There are seldom few childhood favorites that I obsessively consumed in my formative years –be they books, films, TV shows- that haven’t molded my ideas and my general understanding of the world around me in a fundamental way. I have the irrepressible, and some might say maniacal, urge to inspect the back of antiquated wardrobes in search of Narnia. I adopted the cognitive dissonance of the Disney renaissance period; that the uncompromising quest for a male companion is an unquestionably radical act. Labyrinth left my basic notion of motherhood awash with complicated, gothic undertones. And I won’t go into what kind of irrational fears the inexplicable zeitgeists of Quicksand and the Bermuda Triangle imbued upon me.

These images, intonations, and impressions, color my thinking in almost imperceptible, but undeniable ways. Whole dialogues lay dormant in my brain, only to be roused and brought forth to my consciousness by a word, situation, feeling –providing the linguistic scaffolding for my internal processing.

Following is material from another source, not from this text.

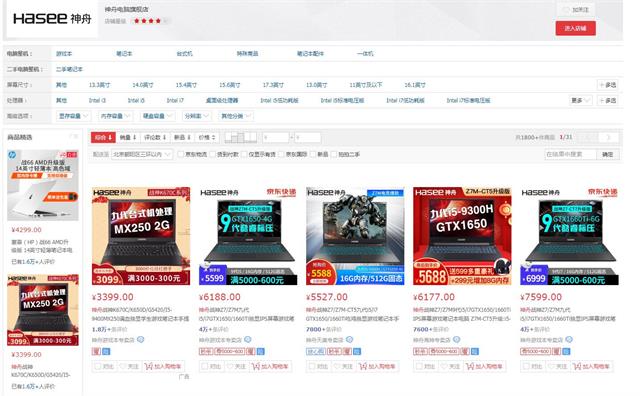Click the 游戏本 category link
The image size is (640, 396).
coord(64,53)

This informs how I make sense of things, and what kind of things hold value to me. I am reminded of the film Vanilla Skies, where Tom Cruise’s entire reality and being is made up of these cultural moments –Bob Dylan album sleeves and the like. In our over-saturated world of images, how much of our true selves exist and how much of us is formed by mass media? Is there any natural instinct left in us, or are we mere composites of our cultural consumption and assimilation of our visual diet?  Are we, in effect, Instagram feeds of our place in culture and history?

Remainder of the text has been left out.